··· Records provided ···

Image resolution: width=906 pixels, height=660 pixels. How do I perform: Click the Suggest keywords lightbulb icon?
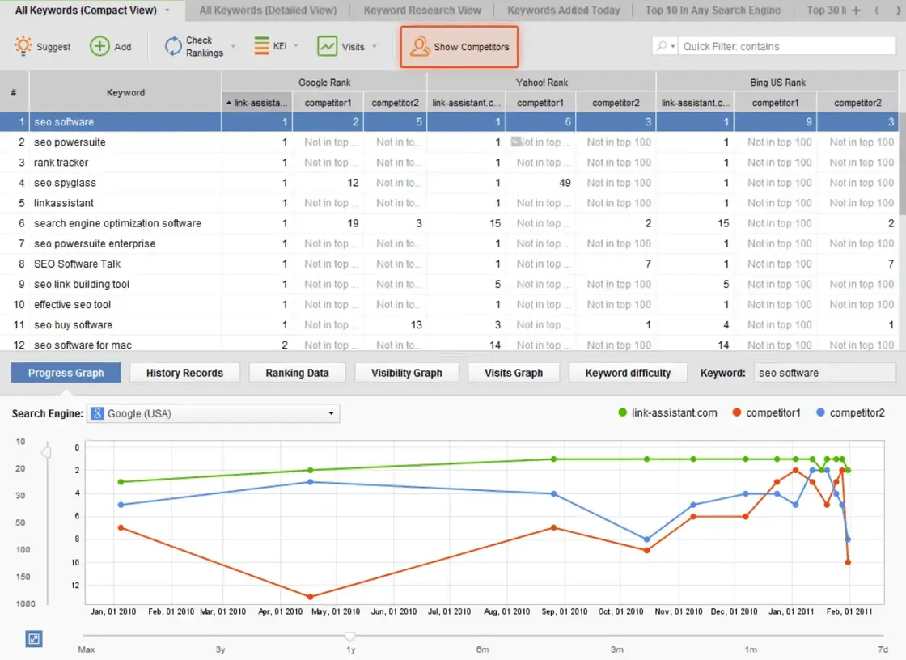click(x=23, y=45)
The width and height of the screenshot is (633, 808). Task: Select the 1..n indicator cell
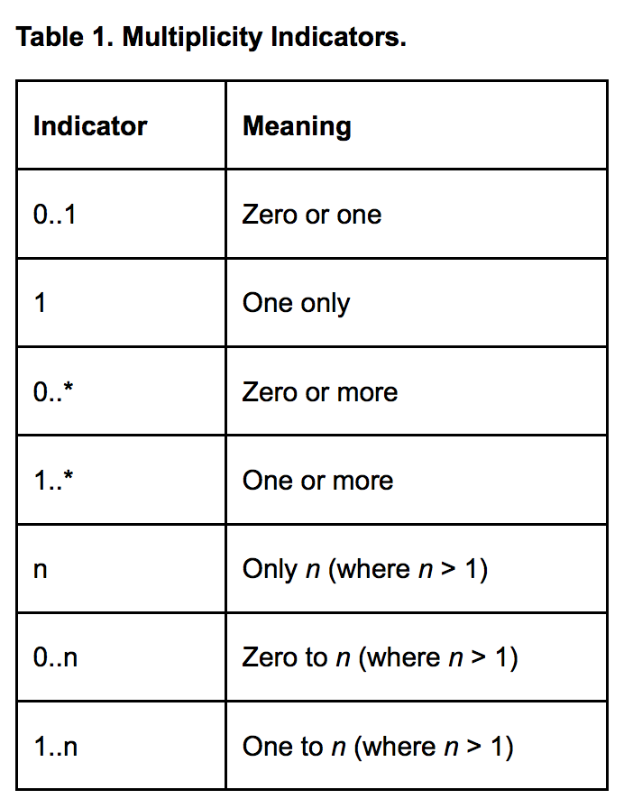point(121,746)
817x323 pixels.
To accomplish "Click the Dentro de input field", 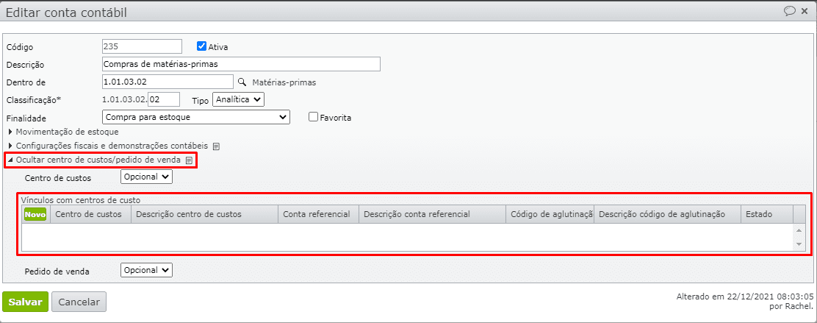I will pos(168,82).
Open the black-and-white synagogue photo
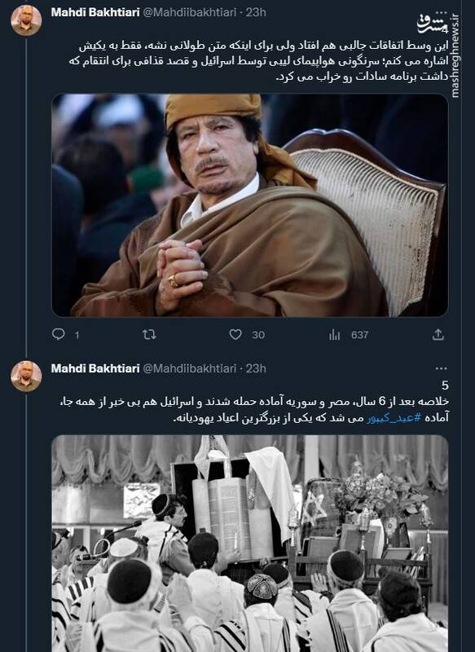475x652 pixels. click(250, 544)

···

## Task brief
Only the lines from the first line of the entries through the line containing "817x323 pixels." should be output, exactly as they are, without pictures.

## Solution to this exercise
Image resolution: width=906 pixels, height=660 pixels. How do I perform: Click the Suggest keywords lightbulb icon?
click(x=23, y=45)
The width and height of the screenshot is (633, 808). Task: Select the 1..n indicator cell
point(121,746)
817x323 pixels.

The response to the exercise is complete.